- WHAT YOU NEED TO DO: Format the records from the line with "Expand 云服务器实例类型 submenu" to the line with "Action: tap(1191, 345)", both included, as a Markdown table with two columns, Row and Line. Number each line under Row, and leave out any blank lines.

- INFORMATION GIVEN:
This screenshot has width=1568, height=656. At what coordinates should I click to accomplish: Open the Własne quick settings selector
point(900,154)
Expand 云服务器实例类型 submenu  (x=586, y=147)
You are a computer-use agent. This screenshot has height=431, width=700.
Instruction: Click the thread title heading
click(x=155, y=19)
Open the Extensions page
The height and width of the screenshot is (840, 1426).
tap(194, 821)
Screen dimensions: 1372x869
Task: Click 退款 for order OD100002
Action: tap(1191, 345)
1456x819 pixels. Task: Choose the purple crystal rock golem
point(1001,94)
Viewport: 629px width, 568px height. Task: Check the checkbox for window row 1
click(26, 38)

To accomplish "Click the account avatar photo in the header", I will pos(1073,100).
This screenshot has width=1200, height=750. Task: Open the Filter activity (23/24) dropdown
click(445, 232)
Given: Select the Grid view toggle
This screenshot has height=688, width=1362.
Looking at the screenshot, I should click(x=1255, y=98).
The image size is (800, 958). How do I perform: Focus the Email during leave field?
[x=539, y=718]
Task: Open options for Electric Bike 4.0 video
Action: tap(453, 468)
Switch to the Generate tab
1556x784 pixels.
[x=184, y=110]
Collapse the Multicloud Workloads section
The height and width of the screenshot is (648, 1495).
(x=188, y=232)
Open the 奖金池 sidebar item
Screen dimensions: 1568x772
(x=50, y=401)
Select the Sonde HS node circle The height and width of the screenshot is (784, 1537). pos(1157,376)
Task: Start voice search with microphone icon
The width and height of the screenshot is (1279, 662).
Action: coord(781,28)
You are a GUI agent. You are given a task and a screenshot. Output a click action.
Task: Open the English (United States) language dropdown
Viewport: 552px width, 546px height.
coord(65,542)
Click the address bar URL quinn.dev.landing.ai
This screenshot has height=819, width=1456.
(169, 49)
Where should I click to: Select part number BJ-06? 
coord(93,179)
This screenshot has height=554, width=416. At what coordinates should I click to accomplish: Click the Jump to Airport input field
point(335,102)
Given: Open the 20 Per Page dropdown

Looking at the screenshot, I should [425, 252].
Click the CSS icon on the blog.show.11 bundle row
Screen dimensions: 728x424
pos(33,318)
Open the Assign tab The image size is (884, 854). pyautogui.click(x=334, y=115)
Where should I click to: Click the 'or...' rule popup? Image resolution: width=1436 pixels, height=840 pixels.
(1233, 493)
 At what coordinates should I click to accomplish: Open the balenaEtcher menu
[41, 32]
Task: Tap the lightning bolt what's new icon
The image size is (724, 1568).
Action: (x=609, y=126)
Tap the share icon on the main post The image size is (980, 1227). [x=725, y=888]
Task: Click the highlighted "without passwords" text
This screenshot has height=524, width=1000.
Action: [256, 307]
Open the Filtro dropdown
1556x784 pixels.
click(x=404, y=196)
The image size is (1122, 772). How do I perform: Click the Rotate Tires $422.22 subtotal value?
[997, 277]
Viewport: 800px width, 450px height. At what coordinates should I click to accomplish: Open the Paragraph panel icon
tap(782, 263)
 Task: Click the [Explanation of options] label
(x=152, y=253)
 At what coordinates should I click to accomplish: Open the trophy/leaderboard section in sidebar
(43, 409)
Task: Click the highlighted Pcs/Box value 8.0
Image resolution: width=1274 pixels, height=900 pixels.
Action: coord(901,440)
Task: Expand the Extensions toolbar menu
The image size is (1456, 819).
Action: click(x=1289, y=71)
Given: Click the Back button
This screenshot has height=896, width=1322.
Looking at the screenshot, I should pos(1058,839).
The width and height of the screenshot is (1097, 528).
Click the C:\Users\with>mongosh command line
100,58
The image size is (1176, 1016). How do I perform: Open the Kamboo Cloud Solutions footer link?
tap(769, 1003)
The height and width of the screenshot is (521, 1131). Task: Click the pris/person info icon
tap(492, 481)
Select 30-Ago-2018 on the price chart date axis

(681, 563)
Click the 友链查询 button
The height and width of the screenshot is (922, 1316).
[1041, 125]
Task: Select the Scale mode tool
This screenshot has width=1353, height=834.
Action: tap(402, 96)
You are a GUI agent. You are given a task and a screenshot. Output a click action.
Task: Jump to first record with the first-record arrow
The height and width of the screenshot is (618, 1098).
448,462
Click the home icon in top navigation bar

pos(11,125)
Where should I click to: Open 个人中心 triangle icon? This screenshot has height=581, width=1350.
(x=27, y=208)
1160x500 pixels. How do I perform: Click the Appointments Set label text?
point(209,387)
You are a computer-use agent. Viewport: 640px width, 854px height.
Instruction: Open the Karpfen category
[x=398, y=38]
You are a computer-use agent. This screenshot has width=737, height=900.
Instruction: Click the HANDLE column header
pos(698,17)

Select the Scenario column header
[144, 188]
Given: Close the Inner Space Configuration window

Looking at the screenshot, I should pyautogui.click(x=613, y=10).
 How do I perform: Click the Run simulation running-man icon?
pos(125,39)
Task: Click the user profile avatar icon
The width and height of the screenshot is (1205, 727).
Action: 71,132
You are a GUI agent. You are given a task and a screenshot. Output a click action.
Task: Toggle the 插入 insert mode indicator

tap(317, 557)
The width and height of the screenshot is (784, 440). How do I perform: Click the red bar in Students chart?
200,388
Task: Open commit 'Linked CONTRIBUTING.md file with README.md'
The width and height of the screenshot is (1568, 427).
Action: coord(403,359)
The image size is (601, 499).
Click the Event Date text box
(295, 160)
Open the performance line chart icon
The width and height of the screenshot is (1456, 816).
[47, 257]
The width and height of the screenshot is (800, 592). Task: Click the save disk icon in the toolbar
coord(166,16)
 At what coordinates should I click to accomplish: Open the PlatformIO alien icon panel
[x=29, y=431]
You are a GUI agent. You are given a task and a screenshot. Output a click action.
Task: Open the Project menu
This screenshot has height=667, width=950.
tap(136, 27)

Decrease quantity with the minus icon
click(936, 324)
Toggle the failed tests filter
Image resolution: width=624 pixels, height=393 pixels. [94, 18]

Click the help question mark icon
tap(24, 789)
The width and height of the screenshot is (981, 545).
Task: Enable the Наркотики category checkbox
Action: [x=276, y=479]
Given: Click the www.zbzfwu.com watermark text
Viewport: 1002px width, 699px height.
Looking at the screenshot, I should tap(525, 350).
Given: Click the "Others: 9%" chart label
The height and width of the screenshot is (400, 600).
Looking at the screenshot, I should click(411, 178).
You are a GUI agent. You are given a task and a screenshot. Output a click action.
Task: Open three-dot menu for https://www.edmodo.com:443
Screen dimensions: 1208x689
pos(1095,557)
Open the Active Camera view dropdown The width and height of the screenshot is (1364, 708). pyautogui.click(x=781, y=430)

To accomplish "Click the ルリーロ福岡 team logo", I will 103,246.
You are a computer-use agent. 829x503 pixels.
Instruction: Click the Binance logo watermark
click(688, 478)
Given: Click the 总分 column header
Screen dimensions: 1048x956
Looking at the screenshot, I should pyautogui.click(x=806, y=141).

- RESPONSE:
| Row | Line |
|---|---|
| 1 | Expand 云服务器实例类型 submenu  (x=586, y=147) |
| 2 | You are a computer-use agent. This screenshot has height=431, width=700. |
| 3 | Instruction: Click the thread title heading |
| 4 | click(x=155, y=19) |
| 5 | Open the Extensions page |
| 6 | The height and width of the screenshot is (840, 1426). |
| 7 | tap(194, 821) |
| 8 | Screen dimensions: 1372x869 |
| 9 | Task: Click 退款 for order OD100002 |
| 10 | Action: tap(1191, 345) |